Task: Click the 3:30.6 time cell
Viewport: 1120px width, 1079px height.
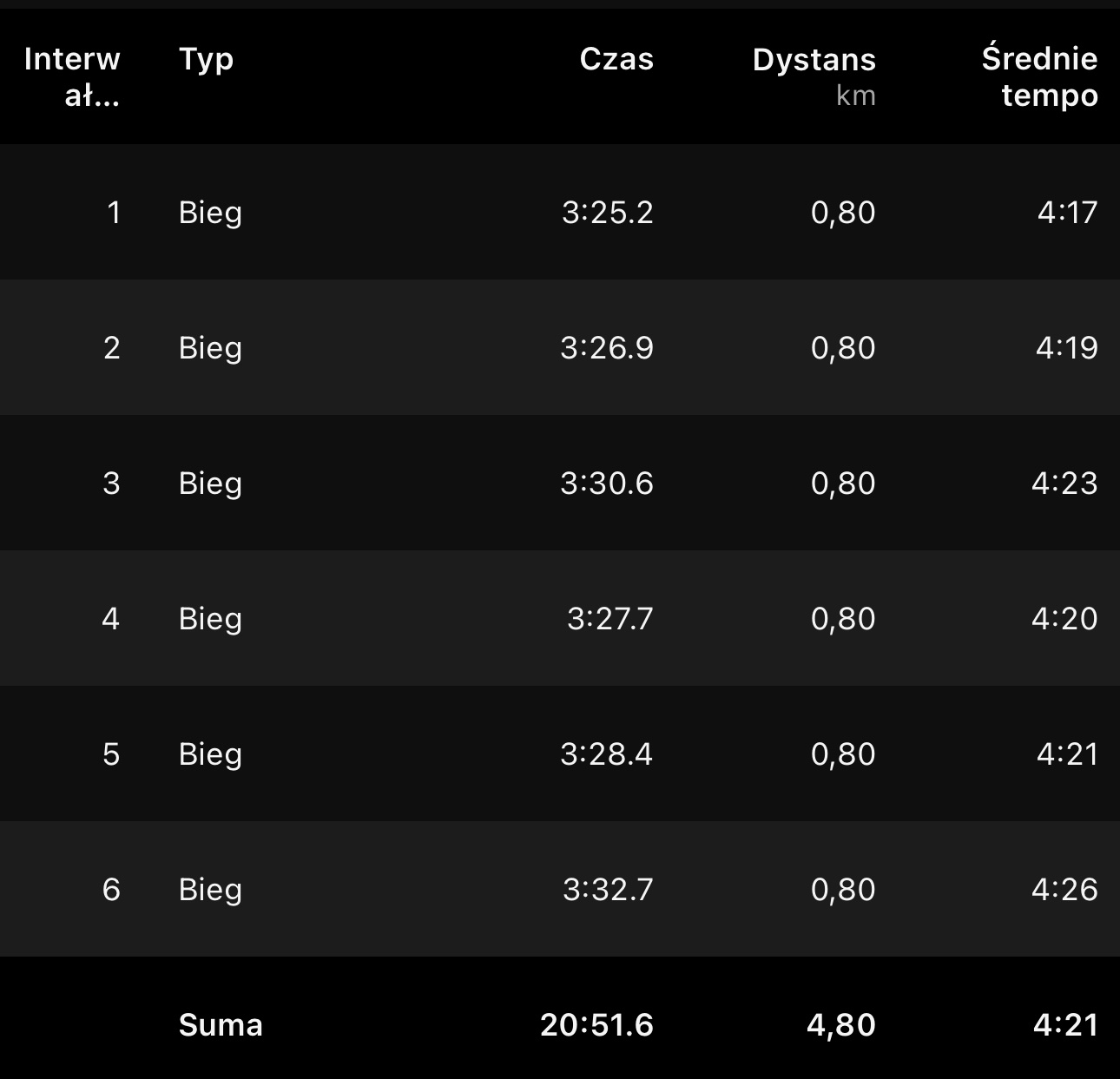Action: (x=606, y=484)
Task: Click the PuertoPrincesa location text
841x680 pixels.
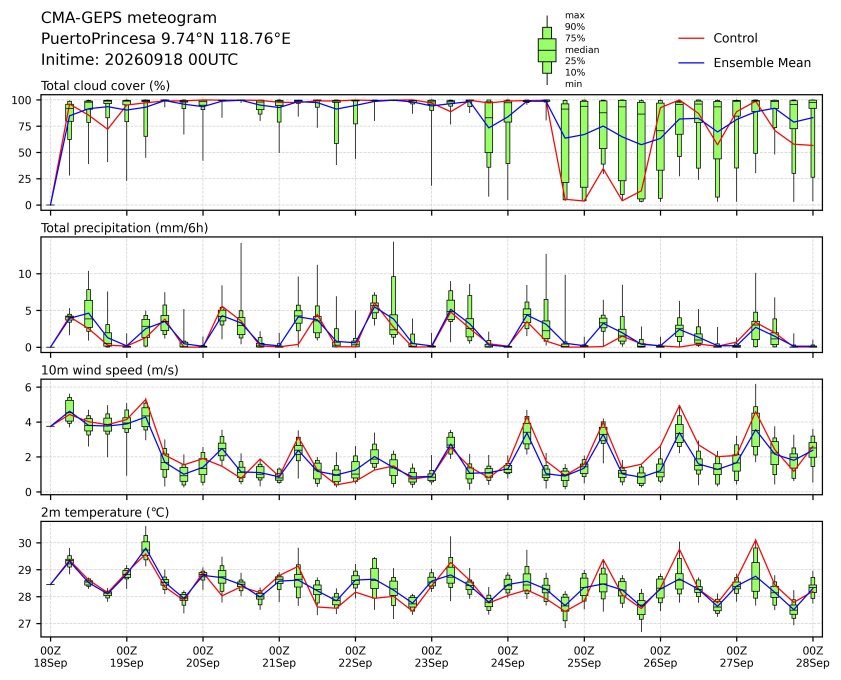Action: point(166,39)
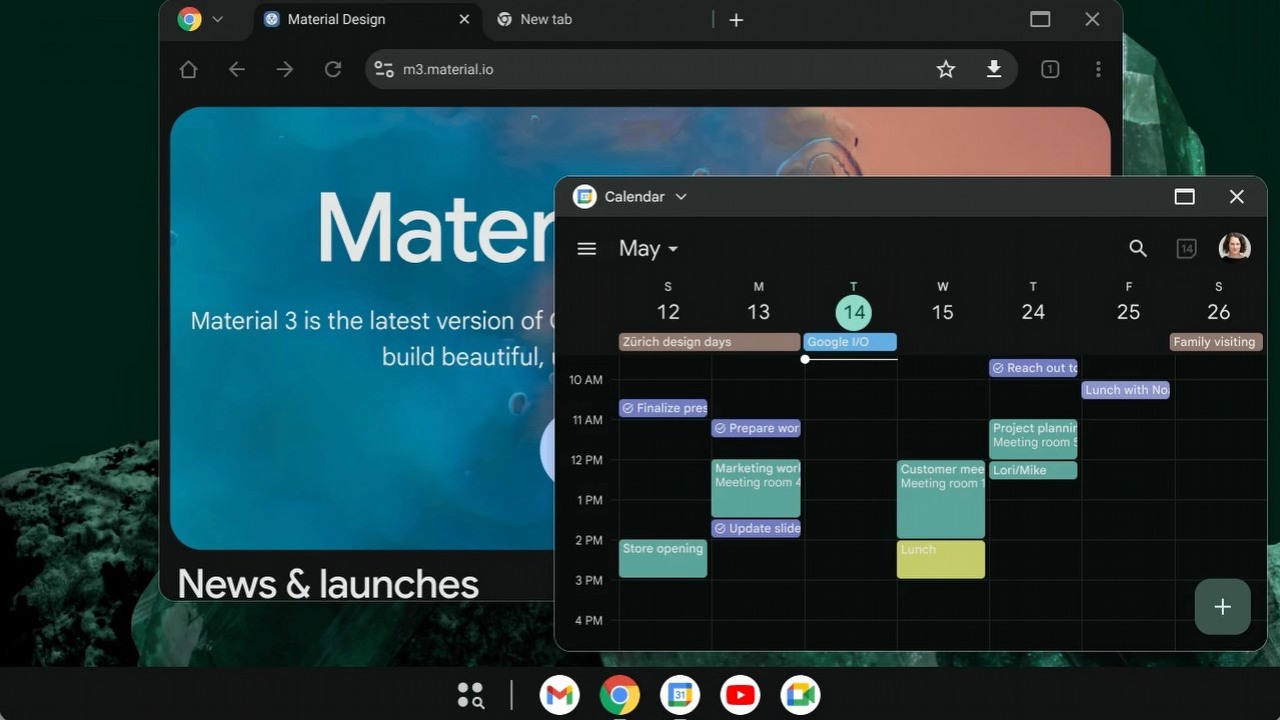Toggle the Update slides task checkmark

pyautogui.click(x=720, y=528)
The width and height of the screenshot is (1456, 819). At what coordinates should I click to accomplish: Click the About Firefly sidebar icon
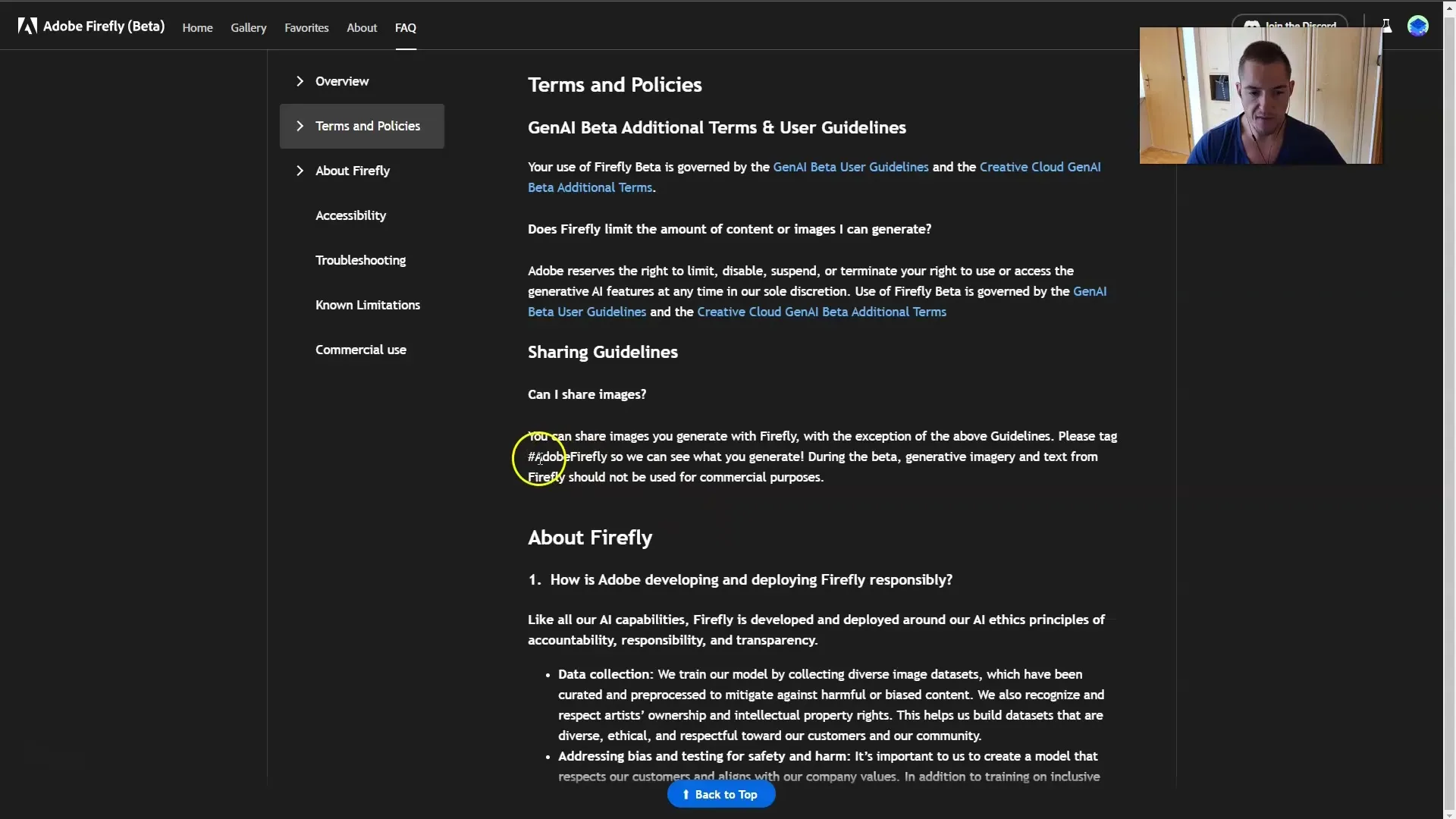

·····

ACTIVITY -
Would you reproduce the listing above in full and exactly, without its pictures?

SOLUTION -
Task: Click the 3:30.6 time cell
Viewport: 1120px width, 1079px height.
Action: (x=606, y=484)
Task: Click the PuertoPrincesa location text
841x680 pixels.
Action: point(166,39)
Toggle the Update slides task checkmark

pyautogui.click(x=720, y=528)
The width and height of the screenshot is (1456, 819). At what coordinates should I click to accomplish: Click the About Firefly sidebar icon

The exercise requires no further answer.